Lithium projects outside China have been at the mercy of the markets, slowing and expanding as the price of lithium ebbs and flows. But domestic investment has been almost constant. As a result, China is the only country that can take lithium from raw material through to finished batteries without having to rely on imported chemicals or components. That’s mostly due to a political environment that emphasizes reducing the cost of lithium rather than maximizing shareholder value.
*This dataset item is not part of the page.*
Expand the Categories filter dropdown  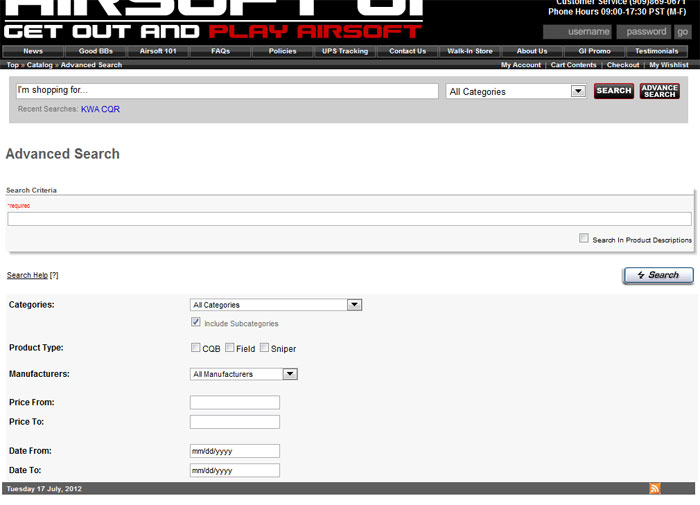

But China isn’t producing nearly enough lithium to satisfy its domestic appetite—and besides, only about 10 percent of the material that goes into a battery is actually lithium. The country still relies on imports of cobalt, nickel, copper, and graphite, which ensures a degree of mutual cooperation for now. “It’s really an interwoven system,” says Lukasz Bednarski, a battery materials analyst and author of Lithium: The Global Race for Battery Dominance and the New Energy Revolution. “The Western world and China are sort of codependent.”

Neither side is interested in starting a trade war, which has resulted in a slightly uneasy standoff, Barron says. “If China decides not to export any electric vehicle batteries, countries in the West could decide not to export the nickel to China,” he says. “China doesn’t have the refineries to produce the highest purity nickel.”
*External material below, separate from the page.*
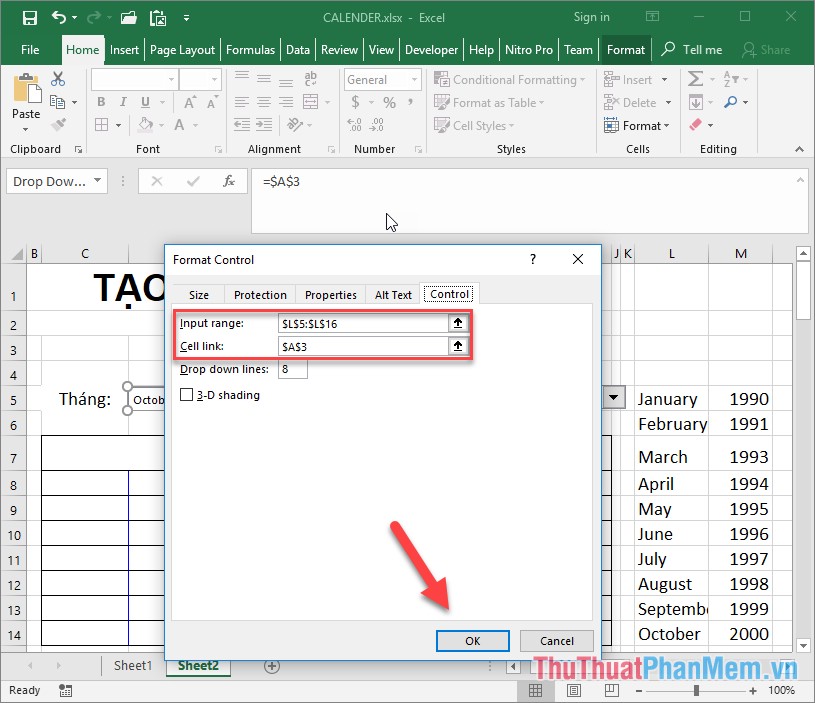
Task: Toggle the 3-D shading checkbox
Action: click(187, 394)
The power balance might shift as both sides invest in energy independence. While the West races to build mines and factories, China is starting to exploit untapped sources of lithium in Xinjiang and the salt lakes of the Tibetan plateau. That might come with a human cost: a report by The New York Times found evidence of forced labor at mining operations in Xinjiang, which could be a potential flash point if sanctions designed to protect the Uyghur minority were to stop Western companies from importing chemicals mined in that region.

Ultimately, lithium isn’t fundamentally scarce. As prices rise, new technologies could become more economically viable—a way to extract lithium from seawater, for instance, or an entirely new type of battery chemistry that does away with the need for lithium altogether. In the short term, though, supply crunches could disrupt the switch to EVs. “There might be hiccups—years when the price of raw material skyrockets and there are temporary shortages on the market,” says Bednarski.

Chinese car manufacturers will have a huge advantage if that happens. Already, Chinese brands like Nio and Chinese-owned European brands like MG are launching EVs in the West that are the cheapest on the market. “Chinese-owned Western companies will have a massive advantage over their European or US competitors,” says Barron.

Once operational, the lithium plant in Kwinana will ship 24,000 tons of Australian lithium hydroxide a year. But that lithium, mined in Australia for batteries built in South Korea and Sweden and destined for EVs sold in Europe and the US, is reliant on China at every step of its journey. The shell of the old oil refinery still stands as a monument to the century-long scramble for fossil fuels that reshaped the world, but there’s a new race underway—and China is in the driving seat.